Chapter Twenty-Seven

 

“Ethan”

 

“We’re cool?” Hugh asks, slapping me on the back.

I take a sip of my beer to give me time to decide what the hell I’m feeling. The meeting with the guys went much as expected: Hugh the only one spewing, Linc and Taz watching us both to see how it ends, and me listening, saying nothing, and trying to figure out what the fuck I want to do.

The band for me is just like the worst kind of relationships I’ve known with girls. The kind I can’t make work and the kind I can’t make go away. Yep, like Tara…and Avery.

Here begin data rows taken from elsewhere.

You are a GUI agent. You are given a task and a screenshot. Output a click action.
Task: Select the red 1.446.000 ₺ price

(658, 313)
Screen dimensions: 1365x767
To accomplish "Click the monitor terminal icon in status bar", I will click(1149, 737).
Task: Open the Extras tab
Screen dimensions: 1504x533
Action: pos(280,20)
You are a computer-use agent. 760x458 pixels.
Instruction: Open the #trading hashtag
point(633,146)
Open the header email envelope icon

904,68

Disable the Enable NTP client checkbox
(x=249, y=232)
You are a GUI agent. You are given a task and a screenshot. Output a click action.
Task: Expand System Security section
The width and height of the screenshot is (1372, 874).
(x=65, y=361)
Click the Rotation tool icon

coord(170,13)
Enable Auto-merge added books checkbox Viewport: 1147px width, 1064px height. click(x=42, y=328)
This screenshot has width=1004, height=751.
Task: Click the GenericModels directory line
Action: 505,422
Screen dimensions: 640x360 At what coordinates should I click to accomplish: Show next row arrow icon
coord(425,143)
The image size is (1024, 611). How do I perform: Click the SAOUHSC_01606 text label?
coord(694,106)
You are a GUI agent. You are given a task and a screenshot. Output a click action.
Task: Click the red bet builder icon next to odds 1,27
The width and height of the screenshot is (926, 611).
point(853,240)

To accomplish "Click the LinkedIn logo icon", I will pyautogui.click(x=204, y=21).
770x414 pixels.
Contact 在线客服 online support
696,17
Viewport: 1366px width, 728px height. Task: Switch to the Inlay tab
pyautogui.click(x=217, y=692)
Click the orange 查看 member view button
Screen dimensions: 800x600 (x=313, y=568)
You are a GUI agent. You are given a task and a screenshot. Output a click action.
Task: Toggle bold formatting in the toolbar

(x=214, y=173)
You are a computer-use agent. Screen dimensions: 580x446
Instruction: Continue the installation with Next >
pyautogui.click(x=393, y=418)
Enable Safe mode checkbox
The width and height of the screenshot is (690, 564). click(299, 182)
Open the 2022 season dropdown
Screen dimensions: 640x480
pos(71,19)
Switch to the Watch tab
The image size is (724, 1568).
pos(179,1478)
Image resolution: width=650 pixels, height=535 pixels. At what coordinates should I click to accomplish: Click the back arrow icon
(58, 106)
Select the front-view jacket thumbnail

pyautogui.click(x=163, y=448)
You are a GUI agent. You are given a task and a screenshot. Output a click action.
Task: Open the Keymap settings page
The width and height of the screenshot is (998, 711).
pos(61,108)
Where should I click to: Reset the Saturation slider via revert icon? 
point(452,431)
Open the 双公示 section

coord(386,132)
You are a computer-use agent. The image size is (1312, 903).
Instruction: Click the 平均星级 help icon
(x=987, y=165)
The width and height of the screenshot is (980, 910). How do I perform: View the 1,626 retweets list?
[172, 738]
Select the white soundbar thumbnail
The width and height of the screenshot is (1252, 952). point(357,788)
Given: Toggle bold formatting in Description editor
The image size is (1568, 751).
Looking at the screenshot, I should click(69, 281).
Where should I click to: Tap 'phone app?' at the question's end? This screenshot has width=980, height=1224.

What I’m unsure of is if that means it’s something I want or something I should let go of. That part of the equation is never clear.

Do I want this?

Fuck, I don’t know.

We met on neutral territory—the shoddy rehearsal space we keep in Studio City—and it’s fucking hot, the ventilation system is piss poor, and all our gear is where we left it the last time we were in this space. All except for my brother’s. Someone packed up his gear—Hugh, probably—and seeing that almost made me walk out of here.

Then came the impossible to ignore absence of Avery. It wasn’t until I stepped through the door that I felt what it would mean not having her here and one of us. It’s different. Strange. Like an Indiana Jones movie without Marion.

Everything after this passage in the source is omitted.